Pigment cells occur in the dermis of skin and in the iris and choroid of eye. Their function is generally to prevent light from reaching adjacent cells.
2. The immigrant cell population
Macrophages (histocytes) are also numerous in connective tissues, where they may be either attached to matrix fibres (stationary or fixed macrophages) or they may be motile (nomadic macrophages). These cells are important phagocytes, which are particularly active during inflammation.
Lymphocytes. These cells are typically present in small numbers, but are numerous in pathological states, migrating from adjacent lymphoid tissue or from circulation.

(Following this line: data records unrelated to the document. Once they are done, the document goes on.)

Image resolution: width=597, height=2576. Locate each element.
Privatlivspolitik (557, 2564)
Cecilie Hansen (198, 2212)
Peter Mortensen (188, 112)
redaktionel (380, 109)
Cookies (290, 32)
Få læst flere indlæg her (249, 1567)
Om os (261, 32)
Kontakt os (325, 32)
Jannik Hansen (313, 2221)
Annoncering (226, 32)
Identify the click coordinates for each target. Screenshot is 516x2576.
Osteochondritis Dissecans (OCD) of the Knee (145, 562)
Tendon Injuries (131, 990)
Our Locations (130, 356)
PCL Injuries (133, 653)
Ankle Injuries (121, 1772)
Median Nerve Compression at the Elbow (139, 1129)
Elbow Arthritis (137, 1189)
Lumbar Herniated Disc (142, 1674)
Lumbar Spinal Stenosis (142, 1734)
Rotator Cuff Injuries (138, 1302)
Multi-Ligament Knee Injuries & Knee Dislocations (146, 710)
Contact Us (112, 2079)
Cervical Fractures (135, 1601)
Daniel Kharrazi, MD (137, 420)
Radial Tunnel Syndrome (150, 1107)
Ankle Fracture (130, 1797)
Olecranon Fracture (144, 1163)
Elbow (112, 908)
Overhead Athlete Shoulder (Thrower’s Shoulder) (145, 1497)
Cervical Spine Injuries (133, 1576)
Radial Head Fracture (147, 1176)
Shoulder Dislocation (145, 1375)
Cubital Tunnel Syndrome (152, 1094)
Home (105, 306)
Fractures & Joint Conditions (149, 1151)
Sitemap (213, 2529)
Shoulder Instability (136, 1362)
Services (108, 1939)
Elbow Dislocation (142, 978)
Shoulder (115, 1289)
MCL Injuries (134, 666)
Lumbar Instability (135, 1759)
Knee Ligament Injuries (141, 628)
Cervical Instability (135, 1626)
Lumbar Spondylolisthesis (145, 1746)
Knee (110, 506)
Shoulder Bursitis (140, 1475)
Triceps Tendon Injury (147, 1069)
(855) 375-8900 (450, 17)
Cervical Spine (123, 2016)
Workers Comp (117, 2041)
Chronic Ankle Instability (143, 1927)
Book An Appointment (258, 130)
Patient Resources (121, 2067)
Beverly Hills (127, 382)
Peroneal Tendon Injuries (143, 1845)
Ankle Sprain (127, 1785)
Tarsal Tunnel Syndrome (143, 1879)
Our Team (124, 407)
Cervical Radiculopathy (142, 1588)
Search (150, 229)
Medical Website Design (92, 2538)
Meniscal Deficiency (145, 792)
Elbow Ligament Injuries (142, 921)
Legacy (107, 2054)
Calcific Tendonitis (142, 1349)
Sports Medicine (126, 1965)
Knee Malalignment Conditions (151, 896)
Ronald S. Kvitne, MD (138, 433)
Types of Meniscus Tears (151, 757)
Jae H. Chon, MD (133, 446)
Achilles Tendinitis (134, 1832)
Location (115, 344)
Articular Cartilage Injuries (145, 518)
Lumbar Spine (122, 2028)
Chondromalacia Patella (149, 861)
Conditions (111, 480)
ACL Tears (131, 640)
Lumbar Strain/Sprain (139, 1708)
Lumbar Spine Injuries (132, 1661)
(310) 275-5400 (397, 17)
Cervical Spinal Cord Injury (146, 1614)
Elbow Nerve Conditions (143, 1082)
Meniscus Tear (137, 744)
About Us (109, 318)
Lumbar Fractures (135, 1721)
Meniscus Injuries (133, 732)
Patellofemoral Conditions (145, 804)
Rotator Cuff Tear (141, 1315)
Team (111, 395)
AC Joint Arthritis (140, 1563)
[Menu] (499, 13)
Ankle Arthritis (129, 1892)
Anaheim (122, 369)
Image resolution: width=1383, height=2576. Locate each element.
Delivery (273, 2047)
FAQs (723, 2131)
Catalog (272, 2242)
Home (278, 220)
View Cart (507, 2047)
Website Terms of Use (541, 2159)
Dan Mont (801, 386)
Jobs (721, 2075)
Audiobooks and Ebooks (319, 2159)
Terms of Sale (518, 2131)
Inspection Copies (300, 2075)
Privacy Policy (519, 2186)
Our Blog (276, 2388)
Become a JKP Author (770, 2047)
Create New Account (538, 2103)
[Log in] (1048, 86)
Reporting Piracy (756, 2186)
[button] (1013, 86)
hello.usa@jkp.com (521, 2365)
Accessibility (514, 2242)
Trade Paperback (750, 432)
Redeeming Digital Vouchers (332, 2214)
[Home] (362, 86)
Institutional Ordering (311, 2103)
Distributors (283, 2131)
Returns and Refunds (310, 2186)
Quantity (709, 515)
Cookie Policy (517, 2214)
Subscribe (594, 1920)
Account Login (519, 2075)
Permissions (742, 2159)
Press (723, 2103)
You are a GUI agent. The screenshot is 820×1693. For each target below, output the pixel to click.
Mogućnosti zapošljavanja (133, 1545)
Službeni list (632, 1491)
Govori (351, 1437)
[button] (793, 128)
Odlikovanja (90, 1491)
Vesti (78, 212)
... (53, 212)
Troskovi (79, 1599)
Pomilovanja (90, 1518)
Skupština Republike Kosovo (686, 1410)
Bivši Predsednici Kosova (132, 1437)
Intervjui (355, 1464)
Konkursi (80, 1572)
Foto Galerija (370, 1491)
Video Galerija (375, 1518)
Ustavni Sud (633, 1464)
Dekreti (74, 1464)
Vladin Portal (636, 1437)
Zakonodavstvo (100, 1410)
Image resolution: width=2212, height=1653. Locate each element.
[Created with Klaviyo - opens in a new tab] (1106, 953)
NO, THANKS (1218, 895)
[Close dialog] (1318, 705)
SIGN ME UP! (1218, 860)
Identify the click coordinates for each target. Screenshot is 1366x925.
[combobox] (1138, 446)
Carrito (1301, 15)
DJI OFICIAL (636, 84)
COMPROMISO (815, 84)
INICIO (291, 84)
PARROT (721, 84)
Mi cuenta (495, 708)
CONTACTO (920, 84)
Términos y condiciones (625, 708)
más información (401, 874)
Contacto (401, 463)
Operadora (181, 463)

Mast cells (histaminocytes) are important defensive cells, which occur particularly in loose connective tissues and often in the fibrous capsules of some organs such as liver. They are associated with the inflammation. They migrate to the injured tissue where they may be disrupted to release their contents such as histamin, heparine. The signal for this migration is the direct mechanical or chemical trauma or the contact with specific antigens to which the body has previously been exposed.
Neutrophil and Eosinophil leucocytes. They frequently present in small numbers but when the tissues are infected, they migrate to them in increased numbers.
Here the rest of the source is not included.